Task prompt:
Extract word for word the lines of the listing from its start to the line holding "Task: Click the gate Thres knob", both ends kept; pictures are not part of the copy.

Material for this exercise:
————————

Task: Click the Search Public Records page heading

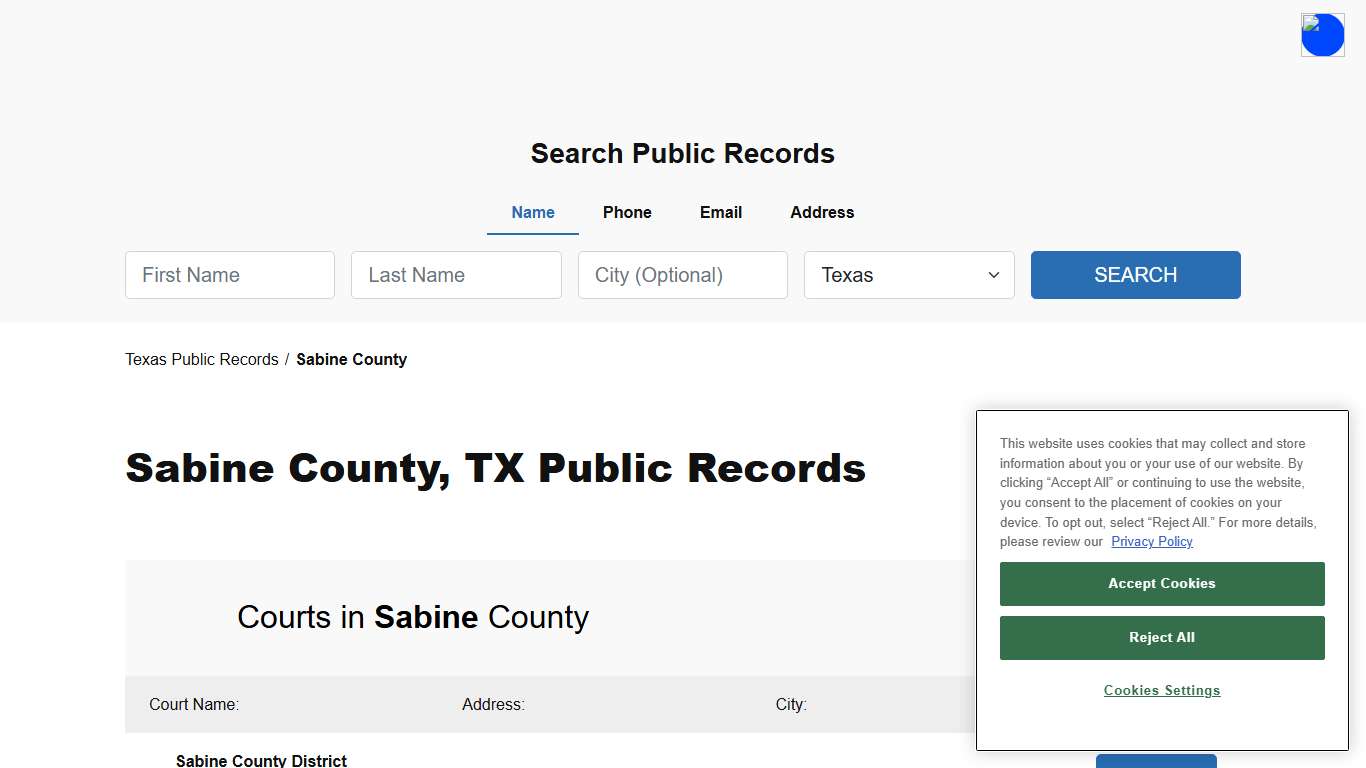Action: click(x=683, y=153)
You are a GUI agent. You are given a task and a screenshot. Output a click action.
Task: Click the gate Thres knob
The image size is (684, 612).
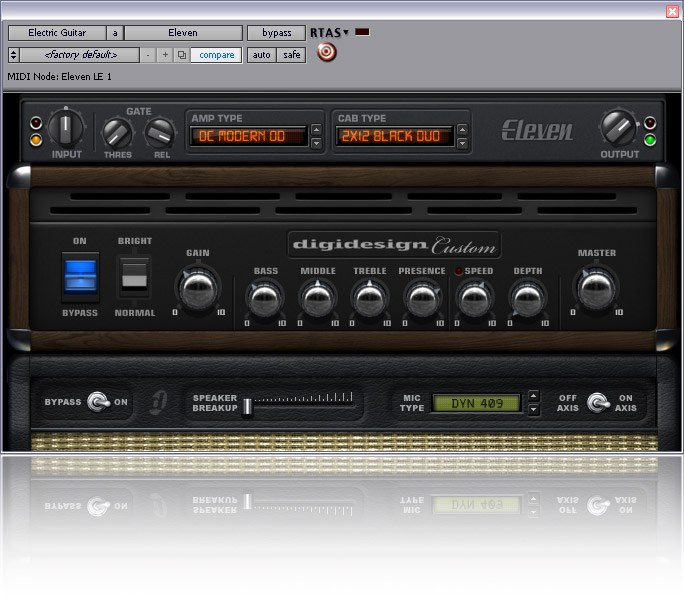117,132
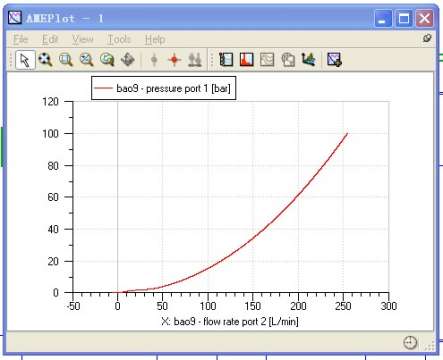This screenshot has height=360, width=443.
Task: Click the first magnifier zoom icon
Action: (45, 60)
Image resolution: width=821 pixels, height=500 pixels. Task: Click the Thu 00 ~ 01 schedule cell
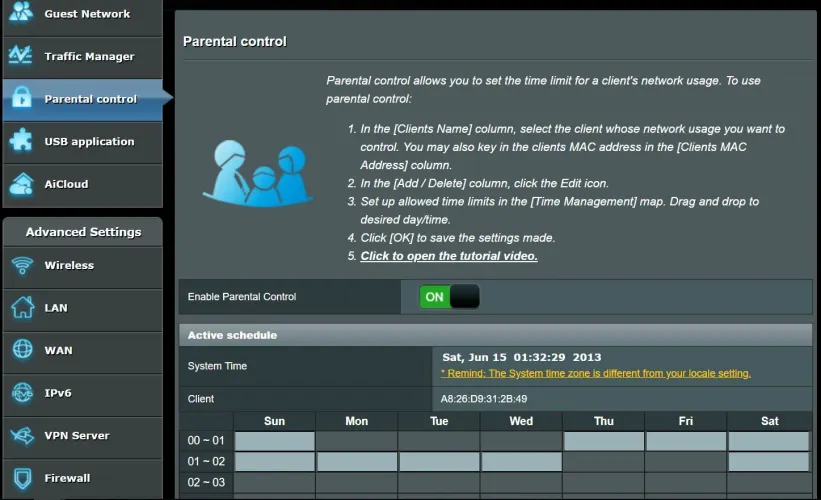pyautogui.click(x=603, y=441)
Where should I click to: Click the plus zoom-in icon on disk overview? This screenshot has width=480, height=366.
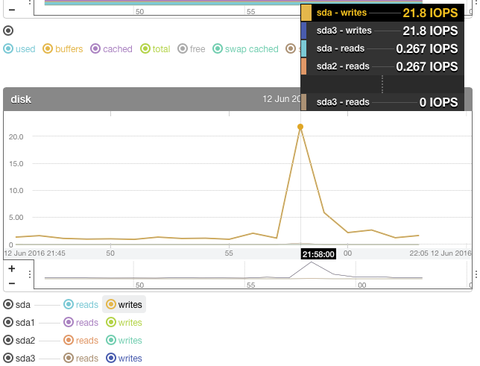point(12,268)
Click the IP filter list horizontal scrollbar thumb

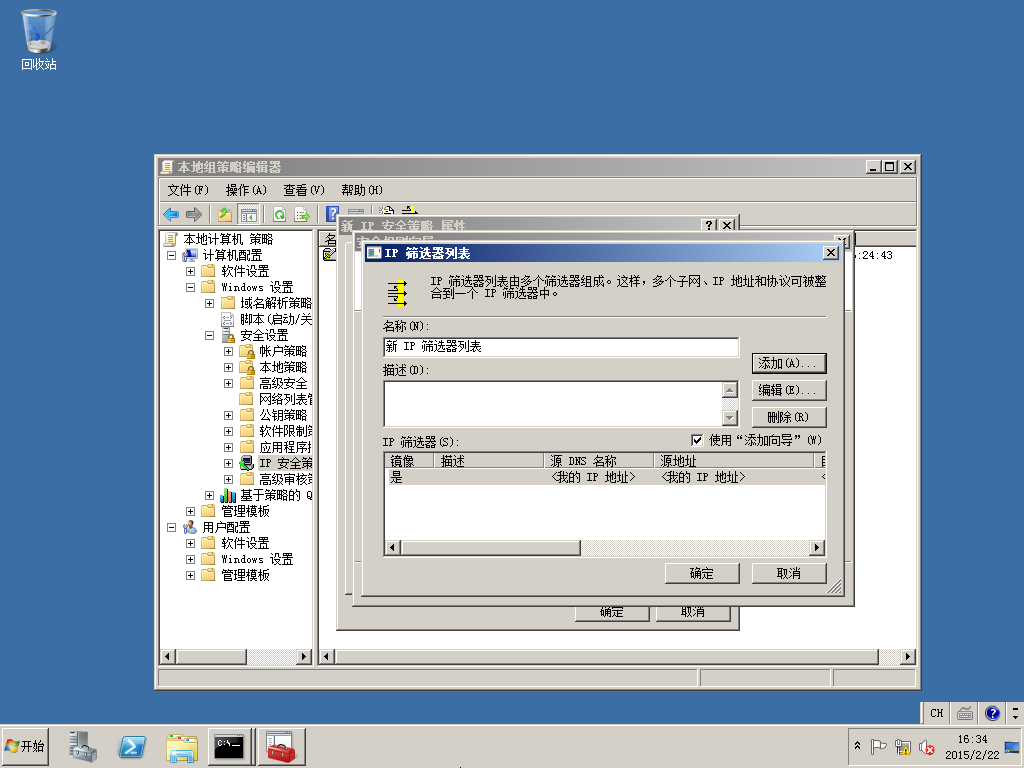[x=490, y=547]
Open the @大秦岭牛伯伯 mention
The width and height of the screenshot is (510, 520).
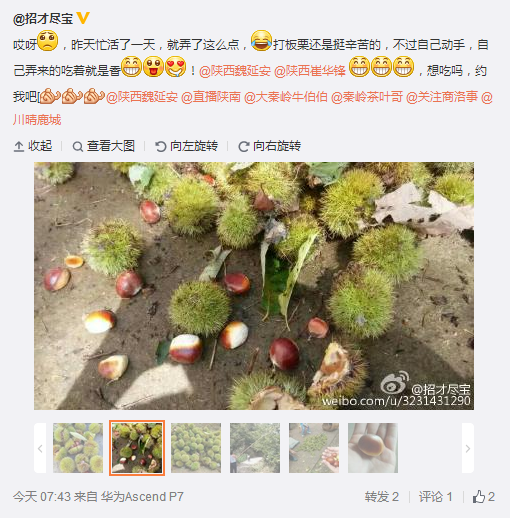(286, 97)
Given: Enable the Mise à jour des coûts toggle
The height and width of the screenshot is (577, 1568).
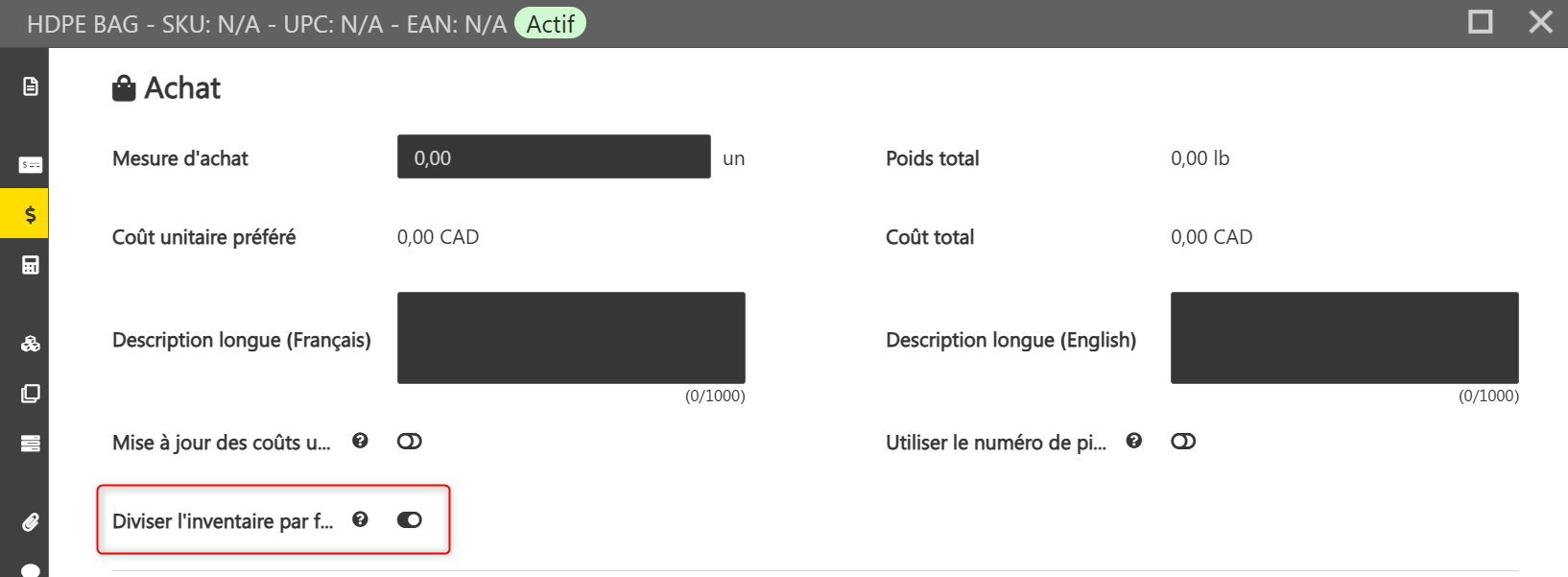Looking at the screenshot, I should click(x=410, y=442).
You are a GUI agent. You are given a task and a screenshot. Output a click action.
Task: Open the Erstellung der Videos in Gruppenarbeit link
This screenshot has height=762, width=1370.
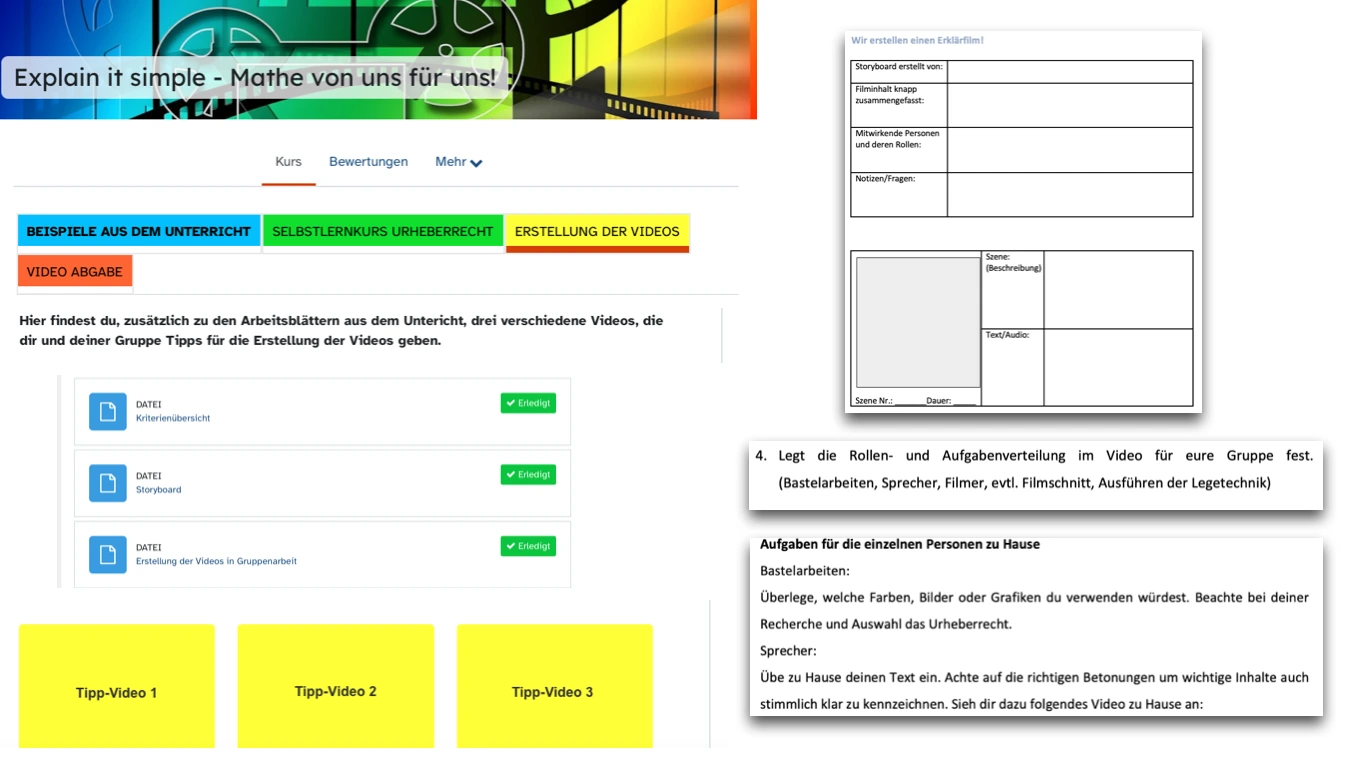tap(216, 562)
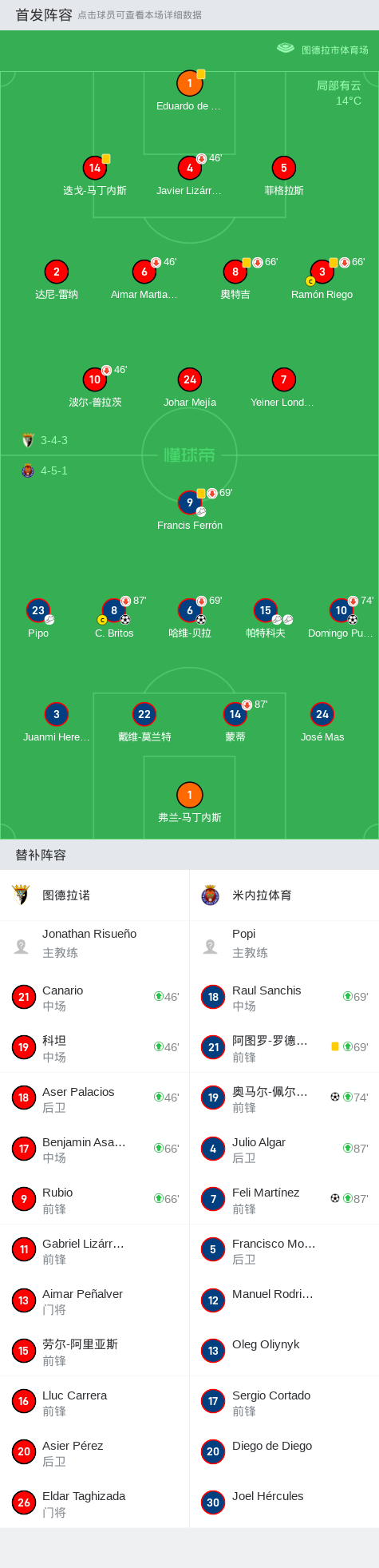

————————

Result of the task:
Task: Click the Search Public Records page heading

Action: click(x=683, y=153)
You are a GUI agent. You are given a task and a screenshot. Output a click action.
Task: Click the gate Thres knob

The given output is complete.